=== Data provided ===
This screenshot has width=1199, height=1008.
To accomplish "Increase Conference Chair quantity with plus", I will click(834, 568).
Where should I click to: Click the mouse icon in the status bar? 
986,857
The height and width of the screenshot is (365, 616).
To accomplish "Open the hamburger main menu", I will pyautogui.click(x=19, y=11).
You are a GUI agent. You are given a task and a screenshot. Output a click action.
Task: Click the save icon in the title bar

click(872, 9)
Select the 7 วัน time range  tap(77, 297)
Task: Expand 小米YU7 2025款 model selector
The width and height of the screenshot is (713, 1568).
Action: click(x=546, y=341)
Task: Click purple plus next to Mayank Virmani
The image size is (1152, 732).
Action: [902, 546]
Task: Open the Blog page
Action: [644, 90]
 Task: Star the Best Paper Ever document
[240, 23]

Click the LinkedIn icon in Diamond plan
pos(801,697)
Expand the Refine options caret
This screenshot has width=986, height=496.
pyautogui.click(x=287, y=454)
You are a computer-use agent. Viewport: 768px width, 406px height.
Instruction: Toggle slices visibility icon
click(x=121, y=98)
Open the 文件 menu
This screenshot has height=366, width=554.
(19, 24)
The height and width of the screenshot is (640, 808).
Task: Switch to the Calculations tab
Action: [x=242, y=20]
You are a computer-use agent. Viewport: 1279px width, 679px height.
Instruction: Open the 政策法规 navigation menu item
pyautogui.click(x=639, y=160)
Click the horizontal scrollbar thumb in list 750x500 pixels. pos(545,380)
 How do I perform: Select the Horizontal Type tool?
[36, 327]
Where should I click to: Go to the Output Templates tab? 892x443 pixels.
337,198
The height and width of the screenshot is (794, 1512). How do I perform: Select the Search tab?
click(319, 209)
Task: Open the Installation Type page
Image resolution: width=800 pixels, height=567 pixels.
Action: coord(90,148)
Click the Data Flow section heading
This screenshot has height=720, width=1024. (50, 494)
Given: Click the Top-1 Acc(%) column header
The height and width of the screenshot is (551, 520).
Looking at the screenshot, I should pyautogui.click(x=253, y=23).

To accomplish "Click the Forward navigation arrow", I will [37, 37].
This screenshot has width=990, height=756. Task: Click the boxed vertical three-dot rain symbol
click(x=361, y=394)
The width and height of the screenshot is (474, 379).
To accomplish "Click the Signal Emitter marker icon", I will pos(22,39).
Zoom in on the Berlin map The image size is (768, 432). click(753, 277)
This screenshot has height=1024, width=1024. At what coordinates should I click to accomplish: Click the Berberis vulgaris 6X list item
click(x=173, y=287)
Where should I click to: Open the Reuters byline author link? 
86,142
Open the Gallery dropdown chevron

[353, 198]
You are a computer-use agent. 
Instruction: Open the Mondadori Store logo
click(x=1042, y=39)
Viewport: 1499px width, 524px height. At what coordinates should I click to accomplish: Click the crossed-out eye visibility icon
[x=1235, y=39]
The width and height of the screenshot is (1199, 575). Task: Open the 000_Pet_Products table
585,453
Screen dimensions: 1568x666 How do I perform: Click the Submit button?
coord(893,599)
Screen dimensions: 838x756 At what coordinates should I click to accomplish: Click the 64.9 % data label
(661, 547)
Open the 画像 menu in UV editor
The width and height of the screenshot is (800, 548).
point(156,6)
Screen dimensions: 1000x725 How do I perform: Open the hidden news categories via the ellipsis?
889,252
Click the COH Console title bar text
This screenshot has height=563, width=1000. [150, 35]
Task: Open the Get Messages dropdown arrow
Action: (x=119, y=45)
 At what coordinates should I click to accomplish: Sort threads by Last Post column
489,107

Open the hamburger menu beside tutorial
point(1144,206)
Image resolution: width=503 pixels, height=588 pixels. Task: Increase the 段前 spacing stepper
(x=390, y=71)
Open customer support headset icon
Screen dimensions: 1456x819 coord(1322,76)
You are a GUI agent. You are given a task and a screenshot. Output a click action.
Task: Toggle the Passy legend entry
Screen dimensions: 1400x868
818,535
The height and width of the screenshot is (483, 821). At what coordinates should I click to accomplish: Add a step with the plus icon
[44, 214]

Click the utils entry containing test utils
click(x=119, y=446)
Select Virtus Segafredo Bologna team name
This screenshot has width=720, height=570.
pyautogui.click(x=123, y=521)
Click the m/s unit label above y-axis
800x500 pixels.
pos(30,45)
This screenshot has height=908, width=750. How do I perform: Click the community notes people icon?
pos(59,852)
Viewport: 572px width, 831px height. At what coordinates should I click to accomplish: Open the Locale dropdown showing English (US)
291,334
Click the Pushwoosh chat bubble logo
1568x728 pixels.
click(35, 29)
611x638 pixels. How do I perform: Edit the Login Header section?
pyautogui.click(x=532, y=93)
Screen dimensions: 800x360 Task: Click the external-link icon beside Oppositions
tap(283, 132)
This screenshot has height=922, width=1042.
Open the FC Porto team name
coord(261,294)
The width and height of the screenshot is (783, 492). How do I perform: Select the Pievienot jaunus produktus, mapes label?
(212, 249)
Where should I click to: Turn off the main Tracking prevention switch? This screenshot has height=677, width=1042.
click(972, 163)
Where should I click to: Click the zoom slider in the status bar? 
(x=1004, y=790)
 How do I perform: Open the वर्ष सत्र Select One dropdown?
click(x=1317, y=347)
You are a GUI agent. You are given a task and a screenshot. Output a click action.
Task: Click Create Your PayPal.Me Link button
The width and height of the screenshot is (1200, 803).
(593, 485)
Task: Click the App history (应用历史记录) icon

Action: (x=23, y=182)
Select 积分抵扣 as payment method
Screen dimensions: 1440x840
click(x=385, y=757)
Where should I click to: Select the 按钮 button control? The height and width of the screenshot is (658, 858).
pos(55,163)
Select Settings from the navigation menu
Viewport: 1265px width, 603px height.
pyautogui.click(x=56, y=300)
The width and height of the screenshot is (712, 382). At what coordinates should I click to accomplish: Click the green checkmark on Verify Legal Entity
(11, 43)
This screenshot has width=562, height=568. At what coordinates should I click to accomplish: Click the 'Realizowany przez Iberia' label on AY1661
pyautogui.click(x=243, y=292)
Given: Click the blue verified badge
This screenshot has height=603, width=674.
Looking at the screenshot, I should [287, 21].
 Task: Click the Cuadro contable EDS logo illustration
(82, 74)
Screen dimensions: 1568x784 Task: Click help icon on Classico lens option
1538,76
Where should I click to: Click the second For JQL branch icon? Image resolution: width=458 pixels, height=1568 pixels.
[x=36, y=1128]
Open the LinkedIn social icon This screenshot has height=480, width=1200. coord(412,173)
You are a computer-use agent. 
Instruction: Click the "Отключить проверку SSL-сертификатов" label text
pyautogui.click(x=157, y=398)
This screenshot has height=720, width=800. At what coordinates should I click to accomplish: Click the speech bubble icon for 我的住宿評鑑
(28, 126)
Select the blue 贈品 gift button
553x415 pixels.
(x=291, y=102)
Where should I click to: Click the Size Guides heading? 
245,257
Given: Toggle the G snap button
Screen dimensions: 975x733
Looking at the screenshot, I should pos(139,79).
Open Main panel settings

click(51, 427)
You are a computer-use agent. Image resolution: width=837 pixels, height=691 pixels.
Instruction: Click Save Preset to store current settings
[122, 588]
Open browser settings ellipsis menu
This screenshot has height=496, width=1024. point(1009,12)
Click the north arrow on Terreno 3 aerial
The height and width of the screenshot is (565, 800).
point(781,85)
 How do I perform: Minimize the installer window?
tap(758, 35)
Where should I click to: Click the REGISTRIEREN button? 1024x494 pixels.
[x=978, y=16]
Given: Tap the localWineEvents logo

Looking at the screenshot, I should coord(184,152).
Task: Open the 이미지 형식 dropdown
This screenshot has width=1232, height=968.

=== Work order ===
The only acceptable answer is the full set of entries, repeated exactly.

=== Result of this exercise ===
This screenshot has width=1199, height=1008.
To accomplish "Increase Conference Chair quantity with plus", I will click(834, 568).
Where should I click to: Click the mouse icon in the status bar? 
986,857
The height and width of the screenshot is (365, 616).
To accomplish "Open the hamburger main menu", I will pyautogui.click(x=19, y=11).
You are a GUI agent. You are given a task and a screenshot. Output a click action.
Task: Click the save icon in the title bar

click(872, 9)
Select the 7 วัน time range  tap(77, 297)
Task: Expand 小米YU7 2025款 model selector
The width and height of the screenshot is (713, 1568).
Action: click(x=546, y=341)
Task: Click purple plus next to Mayank Virmani
The image size is (1152, 732).
Action: [902, 546]
Task: Open the Blog page
Action: [644, 90]
 Task: Star the Best Paper Ever document
[240, 23]

Click the LinkedIn icon in Diamond plan
pos(801,697)
Expand the Refine options caret
This screenshot has width=986, height=496.
pyautogui.click(x=287, y=454)
You are a computer-use agent. Viewport: 768px width, 406px height.
Instruction: Toggle slices visibility icon
click(x=121, y=98)
Open the 文件 menu
This screenshot has height=366, width=554.
(19, 24)
The height and width of the screenshot is (640, 808).
Task: Switch to the Calculations tab
Action: [x=242, y=20]
You are a computer-use agent. Viewport: 1279px width, 679px height.
Instruction: Open the 政策法规 navigation menu item
pyautogui.click(x=639, y=160)
Click the horizontal scrollbar thumb in list 750x500 pixels. pos(545,380)
 How do I perform: Select the Horizontal Type tool?
[36, 327]
Where should I click to: Go to the Output Templates tab? 892x443 pixels.
337,198
The height and width of the screenshot is (794, 1512). How do I perform: Select the Search tab?
click(319, 209)
Task: Open the Installation Type page
Image resolution: width=800 pixels, height=567 pixels.
Action: coord(90,148)
Click the Data Flow section heading
This screenshot has height=720, width=1024. (50, 494)
Given: Click the Top-1 Acc(%) column header
The height and width of the screenshot is (551, 520).
Looking at the screenshot, I should pyautogui.click(x=253, y=23).

To accomplish "Click the Forward navigation arrow", I will [37, 37].
This screenshot has width=990, height=756. Task: Click the boxed vertical three-dot rain symbol
click(x=361, y=394)
The width and height of the screenshot is (474, 379).
To accomplish "Click the Signal Emitter marker icon", I will pos(22,39).
Zoom in on the Berlin map The image size is (768, 432). click(753, 277)
This screenshot has height=1024, width=1024. At what coordinates should I click to accomplish: Click the Berberis vulgaris 6X list item
click(x=173, y=287)
Where should I click to: Open the Reuters byline author link? 
86,142
Open the Gallery dropdown chevron

[353, 198]
You are a computer-use agent. 
Instruction: Open the Mondadori Store logo
click(x=1042, y=39)
Viewport: 1499px width, 524px height. At what coordinates should I click to accomplish: Click the crossed-out eye visibility icon
[x=1235, y=39]
The width and height of the screenshot is (1199, 575). Task: Open the 000_Pet_Products table
585,453
Screen dimensions: 1568x666 How do I perform: Click the Submit button?
coord(893,599)
Screen dimensions: 838x756 At what coordinates should I click to accomplish: Click the 64.9 % data label
(661, 547)
Open the 画像 menu in UV editor
The width and height of the screenshot is (800, 548).
point(156,6)
Screen dimensions: 1000x725 How do I perform: Open the hidden news categories via the ellipsis?
889,252
Click the COH Console title bar text
This screenshot has height=563, width=1000. [150, 35]
Task: Open the Get Messages dropdown arrow
Action: (x=119, y=45)
 At what coordinates should I click to accomplish: Sort threads by Last Post column
489,107

Open the hamburger menu beside tutorial
point(1144,206)
Image resolution: width=503 pixels, height=588 pixels. Task: Increase the 段前 spacing stepper
(x=390, y=71)
Open customer support headset icon
Screen dimensions: 1456x819 coord(1322,76)
You are a GUI agent. You are given a task and a screenshot. Output a click action.
Task: Toggle the Passy legend entry
Screen dimensions: 1400x868
818,535
The height and width of the screenshot is (483, 821). At what coordinates should I click to accomplish: Add a step with the plus icon
[44, 214]

Click the utils entry containing test utils
click(x=119, y=446)
Select Virtus Segafredo Bologna team name
This screenshot has width=720, height=570.
pyautogui.click(x=123, y=521)
Click the m/s unit label above y-axis
800x500 pixels.
pos(30,45)
This screenshot has height=908, width=750. How do I perform: Click the community notes people icon?
pos(59,852)
Viewport: 572px width, 831px height. At what coordinates should I click to accomplish: Open the Locale dropdown showing English (US)
291,334
Click the Pushwoosh chat bubble logo
1568x728 pixels.
click(35, 29)
611x638 pixels. How do I perform: Edit the Login Header section?
pyautogui.click(x=532, y=93)
Screen dimensions: 800x360 Task: Click the external-link icon beside Oppositions
tap(283, 132)
This screenshot has height=922, width=1042.
Open the FC Porto team name
coord(261,294)
The width and height of the screenshot is (783, 492). How do I perform: Select the Pievienot jaunus produktus, mapes label?
(212, 249)
Where should I click to: Turn off the main Tracking prevention switch? This screenshot has height=677, width=1042.
click(972, 163)
Where should I click to: Click the zoom slider in the status bar? 
(x=1004, y=790)
 How do I perform: Open the वर्ष सत्र Select One dropdown?
click(x=1317, y=347)
You are a GUI agent. You are given a task and a screenshot. Output a click action.
Task: Click Create Your PayPal.Me Link button
The width and height of the screenshot is (1200, 803).
(593, 485)
Task: Click the App history (应用历史记录) icon

Action: (x=23, y=182)
Select 积分抵扣 as payment method
Screen dimensions: 1440x840
click(x=385, y=757)
Where should I click to: Select the 按钮 button control? The height and width of the screenshot is (658, 858).
pos(55,163)
Select Settings from the navigation menu
Viewport: 1265px width, 603px height.
pyautogui.click(x=56, y=300)
The width and height of the screenshot is (712, 382). At what coordinates should I click to accomplish: Click the green checkmark on Verify Legal Entity
(11, 43)
This screenshot has width=562, height=568. At what coordinates should I click to accomplish: Click the 'Realizowany przez Iberia' label on AY1661
pyautogui.click(x=243, y=292)
Given: Click the blue verified badge
This screenshot has height=603, width=674.
Looking at the screenshot, I should [287, 21].
 Task: Click the Cuadro contable EDS logo illustration
(82, 74)
Screen dimensions: 1568x784 Task: Click help icon on Classico lens option
1538,76
Where should I click to: Click the second For JQL branch icon? Image resolution: width=458 pixels, height=1568 pixels.
[x=36, y=1128]
Open the LinkedIn social icon This screenshot has height=480, width=1200. coord(412,173)
You are a computer-use agent. 
Instruction: Click the "Отключить проверку SSL-сертификатов" label text
pyautogui.click(x=157, y=398)
This screenshot has height=720, width=800. At what coordinates should I click to accomplish: Click the speech bubble icon for 我的住宿評鑑
(28, 126)
Select the blue 贈品 gift button
553x415 pixels.
(x=291, y=102)
Where should I click to: Click the Size Guides heading? 
245,257
Given: Toggle the G snap button
Screen dimensions: 975x733
Looking at the screenshot, I should pos(139,79).
Open Main panel settings

click(51, 427)
You are a computer-use agent. Image resolution: width=837 pixels, height=691 pixels.
Instruction: Click Save Preset to store current settings
[122, 588]
Open browser settings ellipsis menu
This screenshot has height=496, width=1024. point(1009,12)
Click the north arrow on Terreno 3 aerial
The height and width of the screenshot is (565, 800).
point(781,85)
 How do I perform: Minimize the installer window?
tap(758, 35)
Where should I click to: Click the REGISTRIEREN button? 1024x494 pixels.
[x=978, y=16]
Given: Tap the localWineEvents logo

Looking at the screenshot, I should coord(184,152).
Task: Open the 이미지 형식 dropdown
This screenshot has width=1232, height=968.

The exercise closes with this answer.